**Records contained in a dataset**
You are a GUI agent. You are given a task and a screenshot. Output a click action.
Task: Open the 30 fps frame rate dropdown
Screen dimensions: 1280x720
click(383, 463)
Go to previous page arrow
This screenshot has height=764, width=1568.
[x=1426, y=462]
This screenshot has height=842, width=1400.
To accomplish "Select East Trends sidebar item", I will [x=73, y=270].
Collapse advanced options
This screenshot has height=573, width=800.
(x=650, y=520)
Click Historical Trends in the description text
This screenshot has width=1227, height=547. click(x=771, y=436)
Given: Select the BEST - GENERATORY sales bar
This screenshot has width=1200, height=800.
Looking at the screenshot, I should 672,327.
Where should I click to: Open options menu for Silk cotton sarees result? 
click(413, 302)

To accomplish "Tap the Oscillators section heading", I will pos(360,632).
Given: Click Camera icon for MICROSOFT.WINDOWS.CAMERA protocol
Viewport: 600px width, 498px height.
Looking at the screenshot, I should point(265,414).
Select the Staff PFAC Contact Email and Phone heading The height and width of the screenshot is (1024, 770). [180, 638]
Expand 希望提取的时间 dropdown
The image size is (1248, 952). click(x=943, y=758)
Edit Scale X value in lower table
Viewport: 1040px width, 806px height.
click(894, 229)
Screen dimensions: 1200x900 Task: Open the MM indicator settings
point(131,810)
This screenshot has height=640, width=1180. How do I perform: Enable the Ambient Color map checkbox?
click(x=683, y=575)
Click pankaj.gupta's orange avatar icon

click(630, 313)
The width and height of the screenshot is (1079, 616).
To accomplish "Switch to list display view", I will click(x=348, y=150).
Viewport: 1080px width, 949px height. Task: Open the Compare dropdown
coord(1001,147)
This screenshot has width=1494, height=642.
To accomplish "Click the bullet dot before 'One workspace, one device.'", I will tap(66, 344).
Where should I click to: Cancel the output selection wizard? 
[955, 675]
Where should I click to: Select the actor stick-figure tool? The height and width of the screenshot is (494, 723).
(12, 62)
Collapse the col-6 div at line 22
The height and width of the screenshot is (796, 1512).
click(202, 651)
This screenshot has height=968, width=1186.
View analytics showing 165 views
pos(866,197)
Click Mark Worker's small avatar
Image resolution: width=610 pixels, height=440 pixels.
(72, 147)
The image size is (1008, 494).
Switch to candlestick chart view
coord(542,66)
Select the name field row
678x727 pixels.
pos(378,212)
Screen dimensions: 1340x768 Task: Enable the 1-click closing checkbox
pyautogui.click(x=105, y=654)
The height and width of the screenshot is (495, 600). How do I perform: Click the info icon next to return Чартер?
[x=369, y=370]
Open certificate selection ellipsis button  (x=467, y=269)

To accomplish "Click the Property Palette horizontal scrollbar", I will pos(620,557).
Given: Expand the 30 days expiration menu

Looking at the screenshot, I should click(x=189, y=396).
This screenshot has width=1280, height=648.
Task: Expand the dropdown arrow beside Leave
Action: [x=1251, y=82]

**TASK PROMPT**
Exact copies of all the entries above are required.

**YOUR SOLUTION**
You are a GUI agent. You are given a task and a screenshot. Output a click action.
Task: Open the 30 fps frame rate dropdown
Screen dimensions: 1280x720
click(383, 463)
Go to previous page arrow
This screenshot has height=764, width=1568.
[x=1426, y=462]
This screenshot has height=842, width=1400.
To accomplish "Select East Trends sidebar item", I will [x=73, y=270].
Collapse advanced options
This screenshot has height=573, width=800.
(x=650, y=520)
Click Historical Trends in the description text
This screenshot has width=1227, height=547. click(x=771, y=436)
Given: Select the BEST - GENERATORY sales bar
This screenshot has width=1200, height=800.
Looking at the screenshot, I should 672,327.
Where should I click to: Open options menu for Silk cotton sarees result? 
click(413, 302)

To accomplish "Tap the Oscillators section heading", I will pos(360,632).
Given: Click Camera icon for MICROSOFT.WINDOWS.CAMERA protocol
Viewport: 600px width, 498px height.
Looking at the screenshot, I should point(265,414).
Select the Staff PFAC Contact Email and Phone heading The height and width of the screenshot is (1024, 770). [180, 638]
Expand 希望提取的时间 dropdown
The image size is (1248, 952). click(x=943, y=758)
Edit Scale X value in lower table
Viewport: 1040px width, 806px height.
click(894, 229)
Screen dimensions: 1200x900 Task: Open the MM indicator settings
point(131,810)
This screenshot has height=640, width=1180. How do I perform: Enable the Ambient Color map checkbox?
click(x=683, y=575)
Click pankaj.gupta's orange avatar icon

click(630, 313)
The width and height of the screenshot is (1079, 616).
To accomplish "Switch to list display view", I will click(x=348, y=150).
Viewport: 1080px width, 949px height. Task: Open the Compare dropdown
coord(1001,147)
This screenshot has width=1494, height=642.
To accomplish "Click the bullet dot before 'One workspace, one device.'", I will tap(66, 344).
Where should I click to: Cancel the output selection wizard? 
[955, 675]
Where should I click to: Select the actor stick-figure tool? The height and width of the screenshot is (494, 723).
(12, 62)
Collapse the col-6 div at line 22
The height and width of the screenshot is (796, 1512).
click(202, 651)
This screenshot has height=968, width=1186.
View analytics showing 165 views
pos(866,197)
Click Mark Worker's small avatar
Image resolution: width=610 pixels, height=440 pixels.
(72, 147)
The image size is (1008, 494).
Switch to candlestick chart view
coord(542,66)
Select the name field row
678x727 pixels.
pos(378,212)
Screen dimensions: 1340x768 Task: Enable the 1-click closing checkbox
pyautogui.click(x=105, y=654)
The height and width of the screenshot is (495, 600). How do I perform: Click the info icon next to return Чартер?
[x=369, y=370]
Open certificate selection ellipsis button  (x=467, y=269)

To accomplish "Click the Property Palette horizontal scrollbar", I will pos(620,557).
Given: Expand the 30 days expiration menu

Looking at the screenshot, I should click(x=189, y=396).
This screenshot has width=1280, height=648.
Task: Expand the dropdown arrow beside Leave
Action: [x=1251, y=82]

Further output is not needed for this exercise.